*** Given data Section Begins ***

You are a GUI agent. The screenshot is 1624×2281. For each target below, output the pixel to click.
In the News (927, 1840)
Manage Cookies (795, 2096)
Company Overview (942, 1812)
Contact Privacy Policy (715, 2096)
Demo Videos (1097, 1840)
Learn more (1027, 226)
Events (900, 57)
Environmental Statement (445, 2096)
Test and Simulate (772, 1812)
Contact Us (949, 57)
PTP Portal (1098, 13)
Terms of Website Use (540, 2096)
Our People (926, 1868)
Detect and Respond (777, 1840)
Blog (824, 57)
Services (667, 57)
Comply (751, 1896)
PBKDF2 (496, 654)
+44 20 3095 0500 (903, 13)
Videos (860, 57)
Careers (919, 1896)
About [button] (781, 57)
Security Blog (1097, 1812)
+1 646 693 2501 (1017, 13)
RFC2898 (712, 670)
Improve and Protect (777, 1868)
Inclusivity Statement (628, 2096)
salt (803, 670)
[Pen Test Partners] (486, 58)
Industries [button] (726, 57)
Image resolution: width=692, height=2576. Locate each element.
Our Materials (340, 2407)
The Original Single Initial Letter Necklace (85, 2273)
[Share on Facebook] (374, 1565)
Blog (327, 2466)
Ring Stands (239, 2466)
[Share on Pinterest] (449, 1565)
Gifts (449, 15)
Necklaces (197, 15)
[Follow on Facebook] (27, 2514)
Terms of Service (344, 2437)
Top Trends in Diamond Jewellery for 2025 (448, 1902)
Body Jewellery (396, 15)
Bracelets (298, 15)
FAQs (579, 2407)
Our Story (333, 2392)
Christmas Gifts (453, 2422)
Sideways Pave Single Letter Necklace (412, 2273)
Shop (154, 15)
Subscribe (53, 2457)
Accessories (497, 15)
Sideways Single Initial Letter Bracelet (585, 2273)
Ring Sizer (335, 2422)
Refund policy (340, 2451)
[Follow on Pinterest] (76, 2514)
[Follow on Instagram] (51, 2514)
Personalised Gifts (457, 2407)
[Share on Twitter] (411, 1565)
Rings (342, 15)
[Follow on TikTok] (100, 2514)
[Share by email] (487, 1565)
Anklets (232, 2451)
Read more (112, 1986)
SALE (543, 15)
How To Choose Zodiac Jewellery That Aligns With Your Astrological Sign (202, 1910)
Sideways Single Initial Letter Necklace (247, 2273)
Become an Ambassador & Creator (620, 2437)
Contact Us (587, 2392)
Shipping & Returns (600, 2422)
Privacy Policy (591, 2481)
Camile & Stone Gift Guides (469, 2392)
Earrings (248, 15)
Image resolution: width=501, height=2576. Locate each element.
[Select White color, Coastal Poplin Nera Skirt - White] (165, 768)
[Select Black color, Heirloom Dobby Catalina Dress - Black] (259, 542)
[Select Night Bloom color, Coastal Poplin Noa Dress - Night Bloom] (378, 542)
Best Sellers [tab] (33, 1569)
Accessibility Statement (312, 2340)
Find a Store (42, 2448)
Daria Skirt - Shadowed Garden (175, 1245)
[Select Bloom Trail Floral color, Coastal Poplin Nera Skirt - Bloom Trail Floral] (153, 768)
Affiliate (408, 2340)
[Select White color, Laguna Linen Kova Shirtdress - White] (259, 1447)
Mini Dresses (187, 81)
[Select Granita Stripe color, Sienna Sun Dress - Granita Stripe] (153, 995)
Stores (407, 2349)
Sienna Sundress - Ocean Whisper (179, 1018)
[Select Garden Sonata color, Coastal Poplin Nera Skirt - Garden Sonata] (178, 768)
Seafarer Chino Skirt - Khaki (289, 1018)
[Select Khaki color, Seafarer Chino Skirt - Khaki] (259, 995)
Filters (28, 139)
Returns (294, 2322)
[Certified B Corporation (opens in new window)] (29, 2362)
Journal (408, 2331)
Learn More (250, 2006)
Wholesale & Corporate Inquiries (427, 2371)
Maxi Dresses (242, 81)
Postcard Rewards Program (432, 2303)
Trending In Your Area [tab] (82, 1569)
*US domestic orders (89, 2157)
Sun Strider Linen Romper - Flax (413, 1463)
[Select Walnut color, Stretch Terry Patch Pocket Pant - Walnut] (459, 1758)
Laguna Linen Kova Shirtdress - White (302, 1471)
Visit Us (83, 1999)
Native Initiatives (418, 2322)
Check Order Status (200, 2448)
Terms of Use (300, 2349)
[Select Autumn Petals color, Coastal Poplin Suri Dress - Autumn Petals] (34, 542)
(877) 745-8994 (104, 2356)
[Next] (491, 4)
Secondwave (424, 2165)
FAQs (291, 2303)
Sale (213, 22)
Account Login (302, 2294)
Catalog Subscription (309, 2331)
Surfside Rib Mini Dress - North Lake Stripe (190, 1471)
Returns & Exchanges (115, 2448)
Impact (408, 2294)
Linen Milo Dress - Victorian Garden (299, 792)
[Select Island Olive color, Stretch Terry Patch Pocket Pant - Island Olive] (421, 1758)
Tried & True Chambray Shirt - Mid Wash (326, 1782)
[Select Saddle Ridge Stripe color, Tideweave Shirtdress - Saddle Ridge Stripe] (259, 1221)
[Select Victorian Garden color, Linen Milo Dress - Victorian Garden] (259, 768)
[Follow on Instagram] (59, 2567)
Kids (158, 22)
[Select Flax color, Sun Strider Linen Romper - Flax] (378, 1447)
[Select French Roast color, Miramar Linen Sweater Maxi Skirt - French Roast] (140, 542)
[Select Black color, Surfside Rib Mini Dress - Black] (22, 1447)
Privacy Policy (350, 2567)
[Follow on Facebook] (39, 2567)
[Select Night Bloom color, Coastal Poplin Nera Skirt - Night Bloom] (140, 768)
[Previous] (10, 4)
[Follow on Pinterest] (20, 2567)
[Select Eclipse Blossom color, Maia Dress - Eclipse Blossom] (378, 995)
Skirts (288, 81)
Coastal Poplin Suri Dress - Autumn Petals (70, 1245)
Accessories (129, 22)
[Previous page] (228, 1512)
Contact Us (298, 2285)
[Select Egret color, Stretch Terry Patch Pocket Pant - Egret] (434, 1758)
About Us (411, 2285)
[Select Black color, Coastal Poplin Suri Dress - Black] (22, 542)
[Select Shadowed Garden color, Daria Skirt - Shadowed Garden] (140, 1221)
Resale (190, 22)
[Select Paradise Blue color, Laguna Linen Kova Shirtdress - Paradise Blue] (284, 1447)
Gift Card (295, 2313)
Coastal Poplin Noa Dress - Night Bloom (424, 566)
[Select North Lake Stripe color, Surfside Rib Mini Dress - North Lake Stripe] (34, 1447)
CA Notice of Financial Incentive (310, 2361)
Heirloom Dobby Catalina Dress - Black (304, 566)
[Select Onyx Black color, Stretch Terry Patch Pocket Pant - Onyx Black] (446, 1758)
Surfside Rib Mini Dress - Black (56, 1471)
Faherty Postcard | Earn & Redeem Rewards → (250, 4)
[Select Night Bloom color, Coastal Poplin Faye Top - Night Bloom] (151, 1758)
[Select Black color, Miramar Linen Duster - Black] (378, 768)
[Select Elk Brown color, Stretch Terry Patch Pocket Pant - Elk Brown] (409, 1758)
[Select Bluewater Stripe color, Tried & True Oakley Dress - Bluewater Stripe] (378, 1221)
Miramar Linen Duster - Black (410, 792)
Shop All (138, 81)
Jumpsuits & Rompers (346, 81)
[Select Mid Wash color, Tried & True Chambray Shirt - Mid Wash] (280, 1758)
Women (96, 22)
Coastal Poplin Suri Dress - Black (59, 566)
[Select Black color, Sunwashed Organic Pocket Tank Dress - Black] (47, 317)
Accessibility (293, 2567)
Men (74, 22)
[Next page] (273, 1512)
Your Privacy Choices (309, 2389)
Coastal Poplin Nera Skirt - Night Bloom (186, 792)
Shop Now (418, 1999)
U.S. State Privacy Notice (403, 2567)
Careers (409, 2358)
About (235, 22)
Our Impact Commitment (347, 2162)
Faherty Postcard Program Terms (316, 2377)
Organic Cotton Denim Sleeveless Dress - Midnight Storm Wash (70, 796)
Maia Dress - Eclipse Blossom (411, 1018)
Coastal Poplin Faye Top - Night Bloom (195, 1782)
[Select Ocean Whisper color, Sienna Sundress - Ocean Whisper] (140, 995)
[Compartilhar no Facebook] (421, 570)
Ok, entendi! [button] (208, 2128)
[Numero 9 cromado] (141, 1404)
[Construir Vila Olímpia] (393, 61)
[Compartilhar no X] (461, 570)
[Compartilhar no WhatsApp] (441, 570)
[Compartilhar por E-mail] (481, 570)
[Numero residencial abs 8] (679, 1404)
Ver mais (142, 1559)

*** Given data Section Ends ***

Which lines of the records above contain the word "Share"? Report each one in full.

» **Finished exercise**
[Share on Facebook] (374, 1565)
[Share on Pinterest] (449, 1565)
[Share on Twitter] (411, 1565)
[Share by email] (487, 1565)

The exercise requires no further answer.